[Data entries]
┏━━
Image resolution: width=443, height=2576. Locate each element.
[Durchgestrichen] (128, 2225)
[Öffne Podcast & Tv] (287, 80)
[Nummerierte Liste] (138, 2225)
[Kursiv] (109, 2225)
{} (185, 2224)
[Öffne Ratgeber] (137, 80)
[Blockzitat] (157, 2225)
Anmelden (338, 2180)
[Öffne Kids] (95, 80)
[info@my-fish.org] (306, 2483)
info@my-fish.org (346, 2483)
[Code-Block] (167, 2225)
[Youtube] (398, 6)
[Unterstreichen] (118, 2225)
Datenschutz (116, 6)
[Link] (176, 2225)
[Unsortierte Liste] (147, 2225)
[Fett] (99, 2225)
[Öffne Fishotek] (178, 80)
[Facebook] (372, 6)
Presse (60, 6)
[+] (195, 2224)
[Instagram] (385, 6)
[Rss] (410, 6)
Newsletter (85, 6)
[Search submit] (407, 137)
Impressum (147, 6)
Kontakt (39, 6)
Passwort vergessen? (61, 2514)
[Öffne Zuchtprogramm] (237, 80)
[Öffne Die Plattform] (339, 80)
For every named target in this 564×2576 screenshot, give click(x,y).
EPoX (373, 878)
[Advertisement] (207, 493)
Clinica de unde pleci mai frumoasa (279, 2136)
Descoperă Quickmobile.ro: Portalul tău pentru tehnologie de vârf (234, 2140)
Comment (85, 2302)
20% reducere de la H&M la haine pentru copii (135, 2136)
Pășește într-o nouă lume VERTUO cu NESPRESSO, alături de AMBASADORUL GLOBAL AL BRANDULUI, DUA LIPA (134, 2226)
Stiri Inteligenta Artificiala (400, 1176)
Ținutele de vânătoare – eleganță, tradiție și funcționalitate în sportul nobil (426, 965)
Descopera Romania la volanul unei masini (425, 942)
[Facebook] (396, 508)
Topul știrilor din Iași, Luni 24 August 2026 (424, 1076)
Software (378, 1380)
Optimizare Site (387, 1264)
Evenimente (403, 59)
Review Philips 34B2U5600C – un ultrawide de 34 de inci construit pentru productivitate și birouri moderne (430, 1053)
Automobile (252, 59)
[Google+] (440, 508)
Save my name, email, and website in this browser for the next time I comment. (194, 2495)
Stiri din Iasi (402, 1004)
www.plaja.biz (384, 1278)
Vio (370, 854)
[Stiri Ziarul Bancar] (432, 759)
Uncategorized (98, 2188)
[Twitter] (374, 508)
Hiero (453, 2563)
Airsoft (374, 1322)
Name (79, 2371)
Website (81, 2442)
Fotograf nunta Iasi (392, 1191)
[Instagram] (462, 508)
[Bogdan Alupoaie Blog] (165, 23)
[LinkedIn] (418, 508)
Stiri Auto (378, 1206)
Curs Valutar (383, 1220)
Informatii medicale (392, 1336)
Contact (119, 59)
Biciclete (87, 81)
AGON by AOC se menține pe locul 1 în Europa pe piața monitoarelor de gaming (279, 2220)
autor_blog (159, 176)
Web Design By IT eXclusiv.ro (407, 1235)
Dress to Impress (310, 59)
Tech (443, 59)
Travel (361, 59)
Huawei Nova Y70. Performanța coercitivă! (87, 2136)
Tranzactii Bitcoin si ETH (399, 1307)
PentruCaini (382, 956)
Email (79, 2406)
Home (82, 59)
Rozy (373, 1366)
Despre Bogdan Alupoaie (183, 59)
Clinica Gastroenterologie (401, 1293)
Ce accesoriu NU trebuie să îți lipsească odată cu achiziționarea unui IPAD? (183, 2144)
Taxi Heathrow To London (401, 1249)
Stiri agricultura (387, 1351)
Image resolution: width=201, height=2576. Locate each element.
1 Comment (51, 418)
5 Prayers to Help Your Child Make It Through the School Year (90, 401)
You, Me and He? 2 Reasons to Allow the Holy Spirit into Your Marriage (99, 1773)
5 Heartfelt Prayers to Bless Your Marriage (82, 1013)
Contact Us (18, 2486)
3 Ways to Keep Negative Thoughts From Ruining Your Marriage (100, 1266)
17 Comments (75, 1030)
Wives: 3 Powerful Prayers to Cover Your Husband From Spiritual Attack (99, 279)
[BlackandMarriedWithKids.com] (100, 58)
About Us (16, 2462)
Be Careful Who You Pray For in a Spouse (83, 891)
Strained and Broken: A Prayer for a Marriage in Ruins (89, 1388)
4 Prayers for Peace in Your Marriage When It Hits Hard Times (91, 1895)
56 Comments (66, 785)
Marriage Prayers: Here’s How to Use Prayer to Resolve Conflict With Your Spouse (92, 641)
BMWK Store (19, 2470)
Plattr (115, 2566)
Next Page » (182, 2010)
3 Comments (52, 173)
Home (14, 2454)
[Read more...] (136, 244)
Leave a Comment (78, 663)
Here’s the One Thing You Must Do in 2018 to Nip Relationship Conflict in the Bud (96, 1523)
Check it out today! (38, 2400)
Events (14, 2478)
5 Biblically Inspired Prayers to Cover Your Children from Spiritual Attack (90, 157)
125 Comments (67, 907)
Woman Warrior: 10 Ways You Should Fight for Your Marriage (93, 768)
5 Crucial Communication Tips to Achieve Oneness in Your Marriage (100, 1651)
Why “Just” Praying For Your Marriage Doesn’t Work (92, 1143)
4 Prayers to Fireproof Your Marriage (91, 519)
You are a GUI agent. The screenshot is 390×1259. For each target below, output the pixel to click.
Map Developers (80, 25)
┗━━
Please copy out each record, character for character.

◆ **Output below**
Image resolution: width=443, height=2576. Locate each element.
[Durchgestrichen] (128, 2225)
[Öffne Podcast & Tv] (287, 80)
[Nummerierte Liste] (138, 2225)
[Kursiv] (109, 2225)
{} (185, 2224)
[Öffne Ratgeber] (137, 80)
[Blockzitat] (157, 2225)
Anmelden (338, 2180)
[Öffne Kids] (95, 80)
[info@my-fish.org] (306, 2483)
info@my-fish.org (346, 2483)
[Code-Block] (167, 2225)
[Youtube] (398, 6)
[Unterstreichen] (118, 2225)
Datenschutz (116, 6)
[Link] (176, 2225)
[Unsortierte Liste] (147, 2225)
[Fett] (99, 2225)
[Öffne Fishotek] (178, 80)
[Facebook] (372, 6)
Presse (60, 6)
[+] (195, 2224)
[Instagram] (385, 6)
[Rss] (410, 6)
Newsletter (85, 6)
[Search submit] (407, 137)
Impressum (147, 6)
Kontakt (39, 6)
Passwort vergessen? (61, 2514)
[Öffne Zuchtprogramm] (237, 80)
[Öffne Die Plattform] (339, 80)
For every named target in this 564×2576 screenshot, give click(x,y).
EPoX (373, 878)
[Advertisement] (207, 493)
Clinica de unde pleci mai frumoasa (279, 2136)
Descoperă Quickmobile.ro: Portalul tău pentru tehnologie de vârf (234, 2140)
Comment (85, 2302)
20% reducere de la H&M la haine pentru copii (135, 2136)
Pășește într-o nouă lume VERTUO cu NESPRESSO, alături de AMBASADORUL GLOBAL AL BRANDULUI, DUA LIPA (134, 2226)
Stiri Inteligenta Artificiala (400, 1176)
Ținutele de vânătoare – eleganță, tradiție și funcționalitate în sportul nobil (426, 965)
Descopera Romania la volanul unei masini (425, 942)
[Facebook] (396, 508)
Topul știrilor din Iași, Luni 24 August 2026 (424, 1076)
Software (378, 1380)
Optimizare Site (387, 1264)
Evenimente (403, 59)
Review Philips 34B2U5600C – un ultrawide de 34 de inci construit pentru productivitate și birouri moderne (430, 1053)
Automobile (252, 59)
[Google+] (440, 508)
Save my name, email, and website in this browser for the next time I comment. (194, 2495)
Stiri din Iasi (402, 1004)
www.plaja.biz (384, 1278)
Vio (370, 854)
[Stiri Ziarul Bancar] (432, 759)
Uncategorized (98, 2188)
[Twitter] (374, 508)
Hiero (453, 2563)
Airsoft (374, 1322)
Name (79, 2371)
Website (81, 2442)
Fotograf nunta Iasi (392, 1191)
[Instagram] (462, 508)
[Bogdan Alupoaie Blog] (165, 23)
[LinkedIn] (418, 508)
Stiri Auto (378, 1206)
Curs Valutar (383, 1220)
Informatii medicale (392, 1336)
Contact (119, 59)
Biciclete (87, 81)
AGON by AOC se menține pe locul 1 în Europa pe piața monitoarelor de gaming (279, 2220)
autor_blog (159, 176)
Web Design By IT eXclusiv.ro (407, 1235)
Dress to Impress (310, 59)
Tech (443, 59)
Travel (361, 59)
Huawei Nova Y70. Performanța coercitivă! (87, 2136)
Tranzactii Bitcoin si ETH (399, 1307)
PentruCaini (382, 956)
Email (79, 2406)
Home (82, 59)
Rozy (373, 1366)
Despre Bogdan Alupoaie (183, 59)
Clinica Gastroenterologie (401, 1293)
Ce accesoriu NU trebuie să îți lipsească odată cu achiziționarea unui IPAD? (183, 2144)
Taxi Heathrow To London (401, 1249)
Stiri agricultura (387, 1351)
Image resolution: width=201, height=2576. Locate each element.
1 Comment (51, 418)
5 Prayers to Help Your Child Make It Through the School Year (90, 401)
You, Me and He? 2 Reasons to Allow the Holy Spirit into Your Marriage (99, 1773)
5 Heartfelt Prayers to Bless Your Marriage (82, 1013)
Contact Us (18, 2486)
3 Ways to Keep Negative Thoughts From Ruining Your Marriage (100, 1266)
17 Comments (75, 1030)
Wives: 3 Powerful Prayers to Cover Your Husband From Spiritual Attack (99, 279)
[BlackandMarriedWithKids.com] (100, 58)
About Us (16, 2462)
Be Careful Who You Pray For in a Spouse (83, 891)
Strained and Broken: A Prayer for a Marriage in Ruins (89, 1388)
4 Prayers for Peace in Your Marriage When It Hits Hard Times (91, 1895)
56 Comments (66, 785)
Marriage Prayers: Here’s How to Use Prayer to Resolve Conflict With Your Spouse (92, 641)
BMWK Store (19, 2470)
Plattr (115, 2566)
Next Page » (182, 2010)
3 Comments (52, 173)
Home (14, 2454)
[Read more...] (136, 244)
Leave a Comment (78, 663)
Here’s the One Thing You Must Do in 2018 to Nip Relationship Conflict in the Bud (96, 1523)
Check it out today! (38, 2400)
Events (14, 2478)
5 Biblically Inspired Prayers to Cover Your Children from Spiritual Attack (90, 157)
125 Comments (67, 907)
Woman Warrior: 10 Ways You Should Fight for Your Marriage (93, 768)
5 Crucial Communication Tips to Achieve Oneness in Your Marriage (100, 1651)
Why “Just” Praying For Your Marriage Doesn’t Work (92, 1143)
4 Prayers to Fireproof Your Marriage (91, 519)
You are a GUI agent. The screenshot is 390×1259. For each target below, output the pixel to click.
Map Developers (80, 25)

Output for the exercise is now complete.